Born in Hobart, Tasmania, Booth now works and lives in Melbourne, Australia. The legacy of his childhood environment — Tasmania being an isolated and halcyon island, densely populated with forests and bodies of water — is threaded through Booth’s practice. His imaginary realms feel unearthly, meditative and ethereal; Booth is a creator not of simply works, but entire worlds. His works themselves feel like falling into a daydream; at once intensely familiar and welcoming, and entirely otherworldly. They are alternate realities.

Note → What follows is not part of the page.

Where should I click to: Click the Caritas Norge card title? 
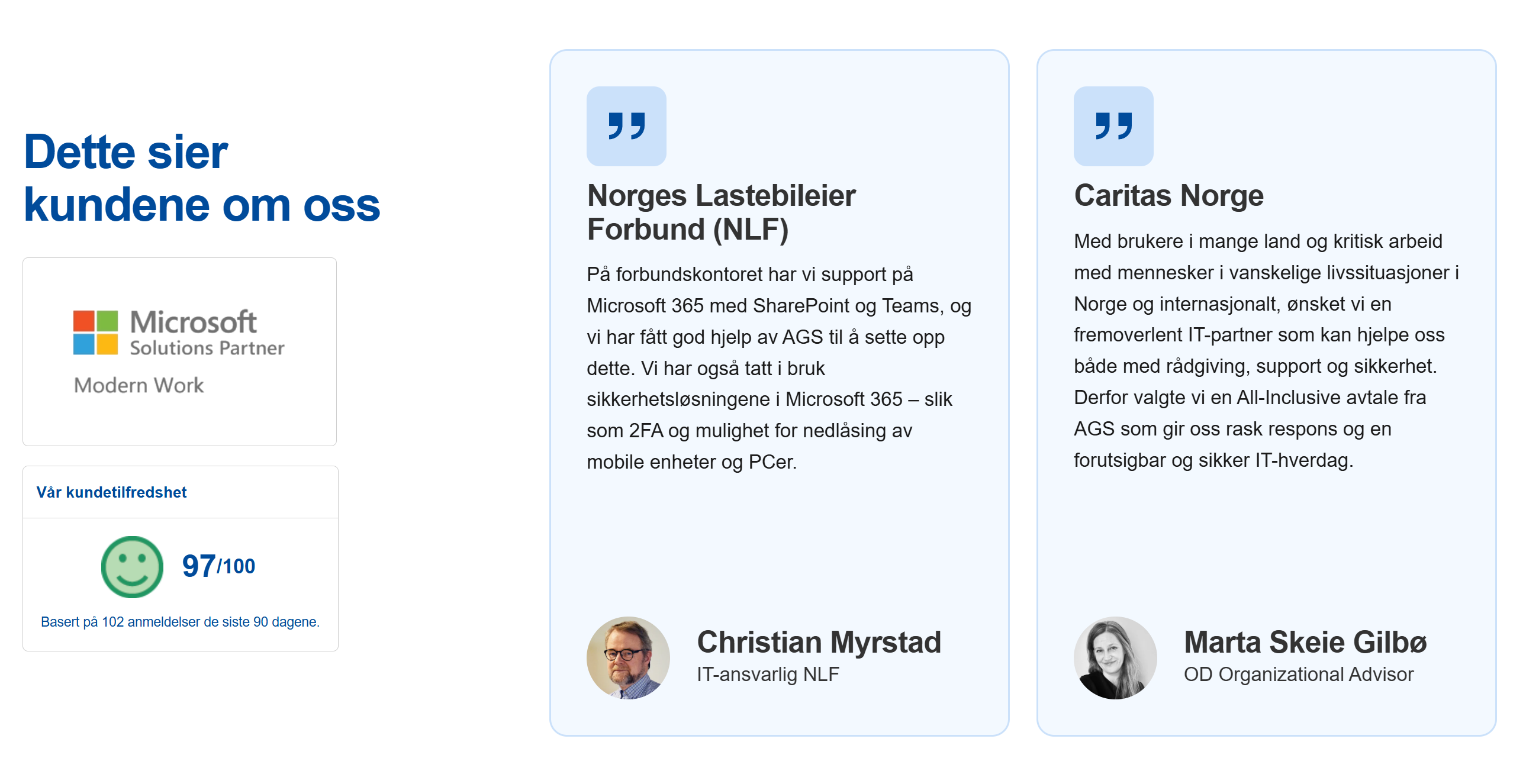[1168, 195]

Booth’s finely-drawn worlds are woven in threads of hybrid animals, creatures and characters, pop culture references and childhood nostalgia. Booth’s workspaces often turn, as he works, into small shrines; indulging and entering the realm he is conjuring. The whimsical and innocent qualities of his works ostensibly belie their conceptual concerns with metaphysics, cosmic scale, curiosity-led science, quantum physics and futurism. Booth’s iconic visual language invites us to see beyond the scale of our earthly existence and the limits of our own atomic configuration.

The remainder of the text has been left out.